* [Dataset records]
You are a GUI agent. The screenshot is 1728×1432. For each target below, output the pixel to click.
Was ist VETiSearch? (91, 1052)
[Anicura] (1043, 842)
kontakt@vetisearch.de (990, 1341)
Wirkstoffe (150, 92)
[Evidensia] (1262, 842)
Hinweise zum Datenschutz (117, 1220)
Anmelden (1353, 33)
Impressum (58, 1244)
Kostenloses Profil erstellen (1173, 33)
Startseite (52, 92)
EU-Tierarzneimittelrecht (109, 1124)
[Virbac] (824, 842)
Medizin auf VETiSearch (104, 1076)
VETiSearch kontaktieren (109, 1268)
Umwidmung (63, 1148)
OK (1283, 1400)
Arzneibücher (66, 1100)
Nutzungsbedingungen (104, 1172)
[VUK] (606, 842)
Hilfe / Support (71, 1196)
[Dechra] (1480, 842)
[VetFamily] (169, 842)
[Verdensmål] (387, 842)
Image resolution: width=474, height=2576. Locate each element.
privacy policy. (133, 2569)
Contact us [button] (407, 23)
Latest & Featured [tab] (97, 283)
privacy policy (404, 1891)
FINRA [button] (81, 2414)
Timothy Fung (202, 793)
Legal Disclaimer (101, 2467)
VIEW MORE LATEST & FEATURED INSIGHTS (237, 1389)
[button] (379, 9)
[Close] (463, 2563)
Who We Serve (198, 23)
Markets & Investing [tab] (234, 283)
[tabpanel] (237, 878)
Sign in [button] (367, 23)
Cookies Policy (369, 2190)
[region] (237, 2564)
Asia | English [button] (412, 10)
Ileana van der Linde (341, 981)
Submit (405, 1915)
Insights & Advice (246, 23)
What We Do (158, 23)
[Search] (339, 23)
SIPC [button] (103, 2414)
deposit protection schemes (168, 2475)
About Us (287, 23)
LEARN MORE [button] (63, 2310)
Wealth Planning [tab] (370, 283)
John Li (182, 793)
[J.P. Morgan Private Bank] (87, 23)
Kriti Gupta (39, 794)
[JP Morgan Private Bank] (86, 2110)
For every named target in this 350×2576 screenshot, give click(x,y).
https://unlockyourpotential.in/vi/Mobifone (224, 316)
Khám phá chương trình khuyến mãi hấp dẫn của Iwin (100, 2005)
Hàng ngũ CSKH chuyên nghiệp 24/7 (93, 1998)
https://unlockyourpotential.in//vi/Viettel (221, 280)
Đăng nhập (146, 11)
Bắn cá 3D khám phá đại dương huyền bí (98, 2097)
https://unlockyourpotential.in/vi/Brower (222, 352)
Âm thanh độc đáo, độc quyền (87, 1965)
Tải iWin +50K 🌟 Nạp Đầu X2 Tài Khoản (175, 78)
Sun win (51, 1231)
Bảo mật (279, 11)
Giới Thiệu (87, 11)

* [Task directions] How many lines in the records contain the word "Private"? Answer with the number alone.

* [Response] 2